Collected data entries:
════════════════════

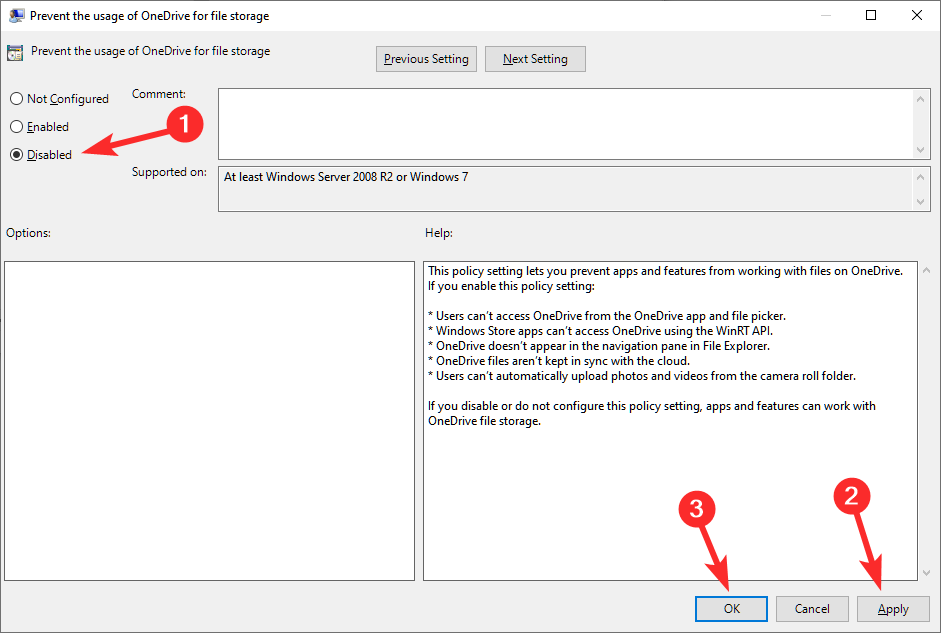Click the policy icon in the title bar
This screenshot has width=941, height=633.
click(x=14, y=15)
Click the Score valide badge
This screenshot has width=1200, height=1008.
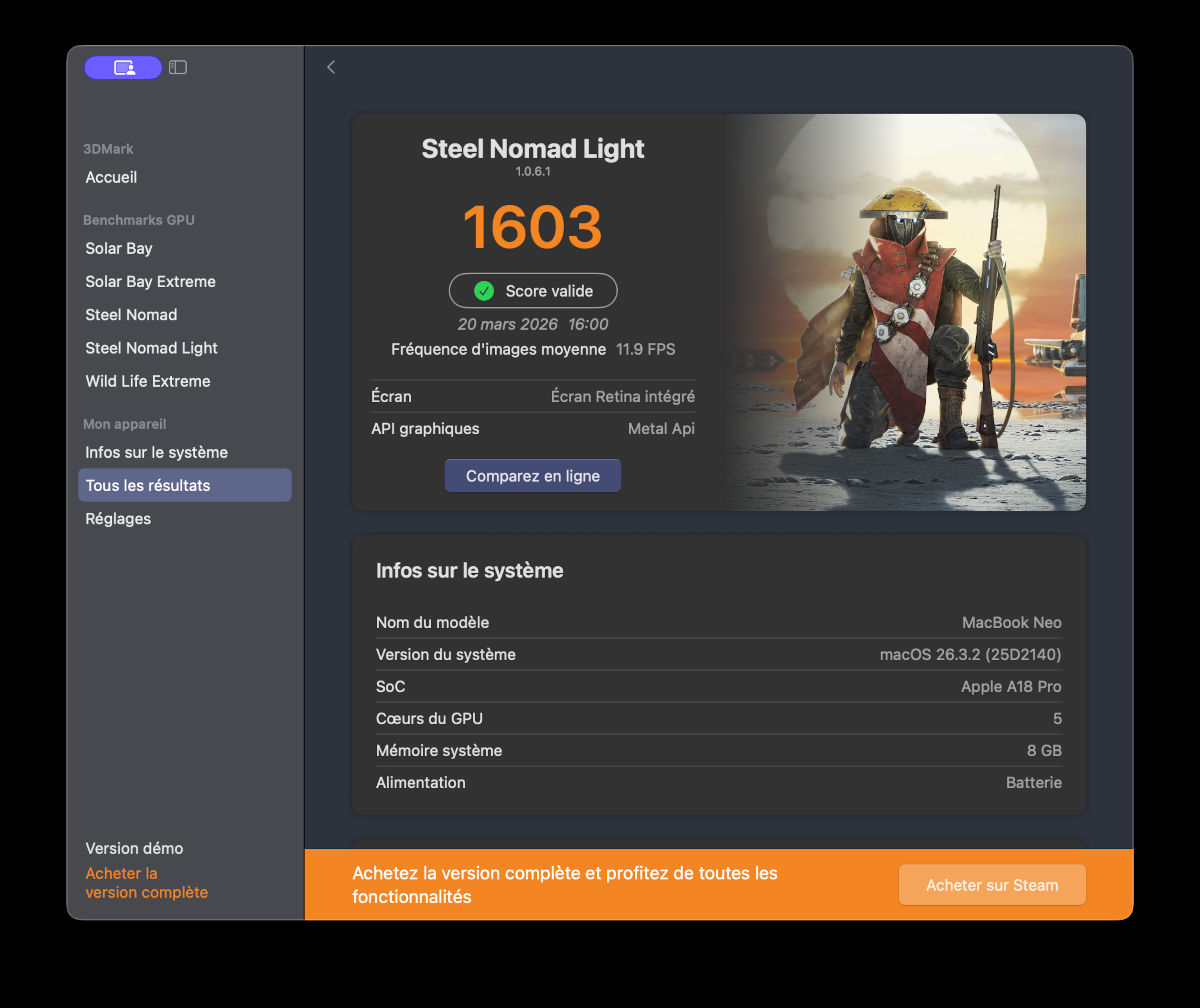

════════════════════

> **What to produce**:
Only the lines from the one containing "Click the Score valide badge" through the last line of the entries above belong in the copy; reproduce them exactly and drop every picture.

> **Response box**:
Click the Score valide badge
This screenshot has width=1200, height=1008.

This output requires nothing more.